直接管理できる課題だけでなく、組織が影響を及ぼし得る課題も考慮対象ですので、ISO 14001に『ライフサイクルの視点を考慮し,組織の活動,製品及びサービスについて,組織が管理できる環境側面及び組織が影響を及ぼすことができる環境側面,並びにそれらに伴う環境影響を決定しなければならない』と書かれていますが、これとかなり似た考えです。「ISO 20121:2024」が、ISO 14001と大きく異なる点は、分野が、環境面だけでなく、社会面と経済面にも広がっていることです。したがって、「ISO 20121:2024」は、イベント主催者が直接行うことだけでなく、サプライヤーの活動などであってもイベント主催者が変更を要請できることであれば対象となります。
なお、本文(細分箇条6.1.2)にも「issue(課題)」の説明が長々とありますが、附属書Cに多くの例示がありますし、ISO 26000やGlobal Reporting Initiative Reporting Standardsもその情報源として見ることが勧められています。
ISO 26000は現在2010年版で、それを日本語化したJISが2012年に発行されています。『JIS Z 26000:2012 社会的責任に関する手引』では、36の課題が、7つの中核主題(厳密に言えば「組織統治」を除く6つ)に分類されています。
Global Reporting Initiative Reporting Standardsは、GRIスタンダードなどとも呼ばれ、サステナビリティ報告の世界的な基準として広く採用されています。「マテリアリティ評価」という言葉も登場し、これが「ISO 20121:2024」細分箇条6.1.2に該当するものです。
「materiality assessment(マテリアリティ評価)」は、「ISO 20121:2024」では、細分箇条3.45で下記の定義となっており、影響重要性と財務重要性のトピックを定義するプロセスのことです。
“影響重要性“は、環境、経済、人権を含む人々に重大な影響を与えるかの観点、
“財務重要性“は、将来のキャッシュフロー及び組織の価値に重大な影響を与えるかの観点です。
『process (3.25) to define the topics that have the most significant impact on the environment, the economy and on people including human rights (impact materiality) and influences or can influence the future cash flows and the value of the organization (financial materiality)』
さて、話を目次に戻しますと、すでにお話しした細分箇条6.3や箇条10以外では、
下記の点が奇異に感じる点ではないでしょうか。
細分箇条4.5 Sustainable development principles and mission statement
細分箇条8.2 Managing changes
細分箇条8.3 Supply chain management
細分箇条9.3.4 Performance against governing principles of sustainable development
細分箇条4.5では、細分箇条5.2(方針)の上位である経営理念や統治原則について書かれています。
まず、持続可能な発展に関する”原則”を、組織の行動指針(ミッション・ステートメント)に統合することを求めています。
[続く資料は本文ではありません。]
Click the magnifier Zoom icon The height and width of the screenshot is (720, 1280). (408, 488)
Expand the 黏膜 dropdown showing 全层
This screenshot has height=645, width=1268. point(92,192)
持続可能な発展に関する原則は、執務責任、インクルージョン、インテグリティそして透明性の4つです。
インクルージョンは、細分箇条3.15に定義されてはいますが、少し小難しい定義のため、意訳すると、人種や年齢や性別など関係無く多様な人々が互いに尊重され、それぞれがイキイキとしている状態です。世間では「包括」「包含」などと訳されていることが多いです。
インテグリティは、世間では「誠実さ」「真摯(しんし)さ」などと訳されていることが多く、細分箇条3.16では「adherence to ethical principles(倫理原則に忠実)」と定義されています。
(ちなみに、インクルージョンやインテグリティは、附属書Aにも説明が書かれていますので、そちらも参照してください。特にTable A.2やTable A.5はニュアンスも理解できると思います)
組織(イベント主催者等)は、purpose(組織の存在目的)、ミッション(使命)、社会面と環境面と経済面の”便益””リスク””価値観”を決定します。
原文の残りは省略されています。